EXTRAIT CHOISI:

Si certaines épaves ont une grande valeur archéologique, toutes ne sont pas dignes d’intérêt. Pire encore, certaines représentent un danger pour l’environnement. En se dégradant dans le milieu naturel, les navires échoués ou les bateaux hors d’usage abîment la faune et la flore et produisent des microplastiques.
Un article réalisé par Marion Durand.
Sa coque rouge n’est plus. Les peintures se fondent à présent dans la rouille. L’épave du Tresta-Star, échouée au sud de La Réunion depuis le passage du cyclone Batsirai en février 2022, fait tristement partie du paysage du Tremblet. Le pétrolier mauricien, accroché à la falaise de lave du Piton de la Fournaise, est voué à y rester pour une durée inconnue. Du moins jusqu’à ce que l’épave se « dégrade naturellement » selon les mots de la Préfecture de l’île. Son démantèlement a été jugé trop dangereux et « sans bénéfice net » en matière environnementale par les expertises.

DONNÉES FOURNIES:
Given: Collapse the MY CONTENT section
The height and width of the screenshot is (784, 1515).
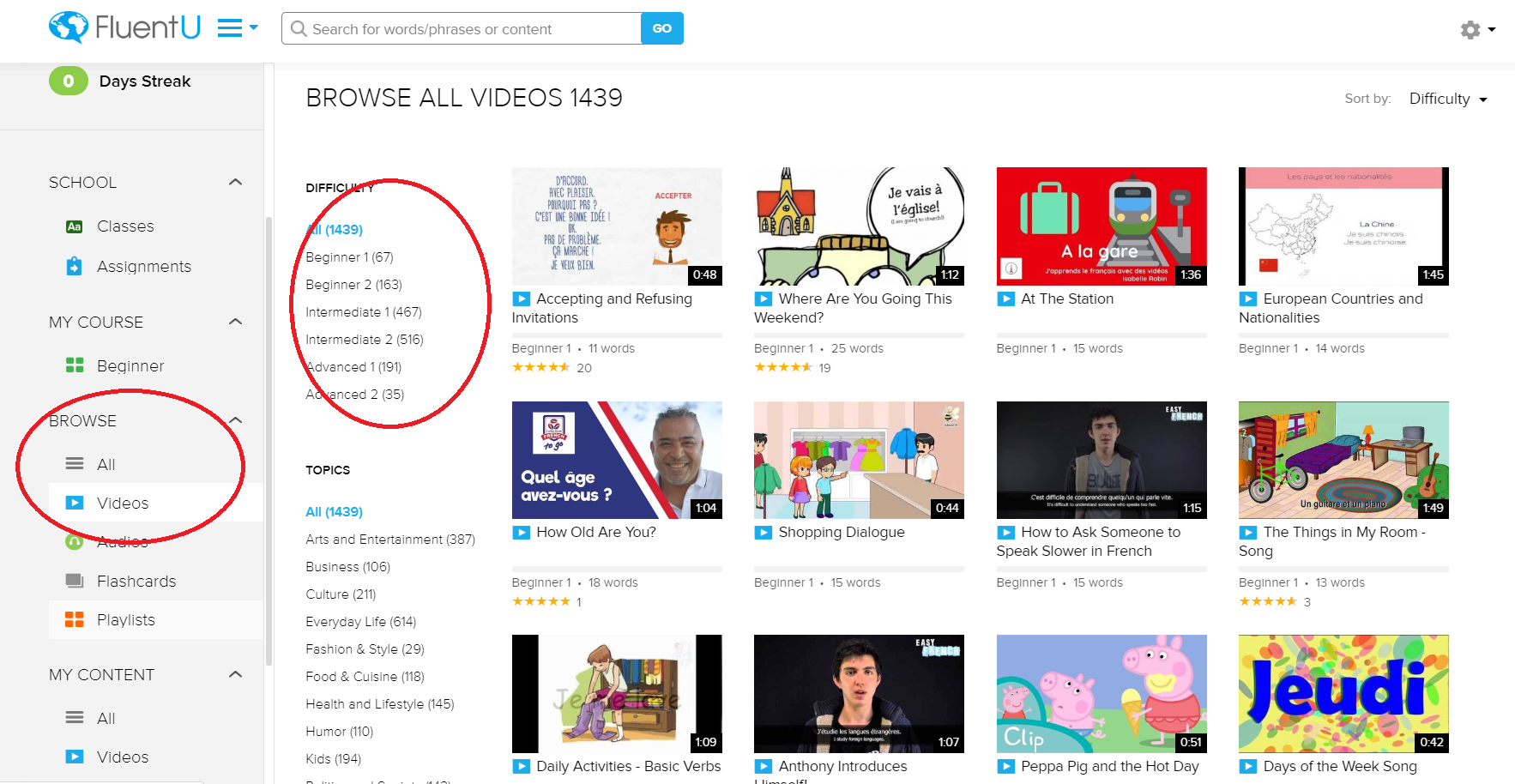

CONSIGNE:
Recopiez le passage de l’article sur les épaves qui va de « Si certaines épaves » jusqu’à « par Marion Durand. ».

RÉPONSE AU PROBLÈME:
Si certaines épaves ont une grande valeur archéologique, toutes ne sont pas dignes d’intérêt. Pire encore, certaines représentent un danger pour l’environnement. En se dégradant dans le milieu naturel, les navires échoués ou les bateaux hors d’usage abîment la faune et la flore et produisent des microplastiques.
Un article réalisé par Marion Durand.